To summarise the situation with your data:-
1) You came up with an algorithm on paper/Matlab/whatever.
2) You implemented that algorithm in some programming language.
3) You built a set of test data to exercise your algorithm, and came up with some results for what it should do in theory.
4) You put that test data through the code and came out with some results for what it does in practise.
In this process there are various places where things can go wrong with your methodology. Your code may not correctly reflect your algorithm. Your test data may have been worked backwards from the code instead of forwards from the algorithm. Your test data for your algorithm and your test data for your code may not be the same.
Unless the reviewer has the algorithm and the source code and all the test data for both and all the output data for both, they cannot verify that your work is sound and your conclusions are valid. This is not subject to dispute - it is logically impossible, if they want to properly review your work. Anything else is making assumptions which may not be valid.
I have personally been affected by this situation, when my company bought some control theory IP from a researcher. He'd written papers on how this was supposed to work and the theory behind it, and then he'd built some electronics to implement his theory. His papers covered the theory, and also included schematics for the electronics. When I read this to work out how to implement his theory in software, I found that the schematic had an extra filter in it. The action of this filter turned out to be critical to the system being stable or even effective, but it was not documented at any point anywhere in his work. It wasn't until we had a phone call with him that we found out what the purpose of the filter was, and how we were supposed to tune it.

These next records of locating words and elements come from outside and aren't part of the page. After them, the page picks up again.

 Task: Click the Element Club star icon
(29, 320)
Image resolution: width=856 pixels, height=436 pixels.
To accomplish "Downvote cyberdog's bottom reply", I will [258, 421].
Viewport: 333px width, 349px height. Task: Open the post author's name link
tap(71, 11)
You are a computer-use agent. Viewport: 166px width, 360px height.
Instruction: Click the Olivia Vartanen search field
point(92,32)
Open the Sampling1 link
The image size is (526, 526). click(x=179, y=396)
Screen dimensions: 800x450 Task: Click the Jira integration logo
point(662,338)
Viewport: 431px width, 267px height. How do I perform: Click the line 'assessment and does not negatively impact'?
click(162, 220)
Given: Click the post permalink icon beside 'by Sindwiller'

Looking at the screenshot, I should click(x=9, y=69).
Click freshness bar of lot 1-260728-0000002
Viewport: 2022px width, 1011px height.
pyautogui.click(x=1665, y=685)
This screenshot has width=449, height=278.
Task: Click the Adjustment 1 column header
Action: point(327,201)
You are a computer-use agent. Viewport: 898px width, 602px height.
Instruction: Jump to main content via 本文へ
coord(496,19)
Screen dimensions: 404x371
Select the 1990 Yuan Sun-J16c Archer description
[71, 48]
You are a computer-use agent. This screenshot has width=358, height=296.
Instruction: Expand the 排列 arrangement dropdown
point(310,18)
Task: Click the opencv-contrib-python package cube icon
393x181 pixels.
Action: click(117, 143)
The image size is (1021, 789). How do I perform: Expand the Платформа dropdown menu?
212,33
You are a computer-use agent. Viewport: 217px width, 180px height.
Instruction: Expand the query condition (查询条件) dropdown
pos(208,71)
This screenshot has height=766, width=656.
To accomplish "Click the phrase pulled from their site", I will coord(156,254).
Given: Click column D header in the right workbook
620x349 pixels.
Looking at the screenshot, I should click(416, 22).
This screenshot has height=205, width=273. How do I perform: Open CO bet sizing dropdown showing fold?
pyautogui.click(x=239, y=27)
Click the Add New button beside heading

This was in a paper which theoretically had been peer reviewed when it was published. Clearly it hadn't been peer reviewed thoroughly enough! His results showed that given the same data, the implementation output was pretty close to the theoretical expected output, and the effect of the filter was at a different place in the response. Still though, the implementation flatly would never have worked without this filter present, and it wouldn't have been at all hard to include this in the theoretical model. He could even have said "this filter is required for these reasons, but can be ignored in this area of the response we're looking at for these reasons" and he would have been covered. What is not acceptable is what he did, which is to fail to mention it at all, because the end result of that is that someone trying to implement his work would be unable to.
Like I said, he still got his paper published, and no-one complained at the time. It should have been spotted by his original reviewers though. In your case, your reviewer should be looking for discrepancies like this - it's the whole point of peer review. So if people are asking you for things you haven't made available, (a) it's a good sign they're checking thoroughly, and (b) you should have made it available in the first place as best practise.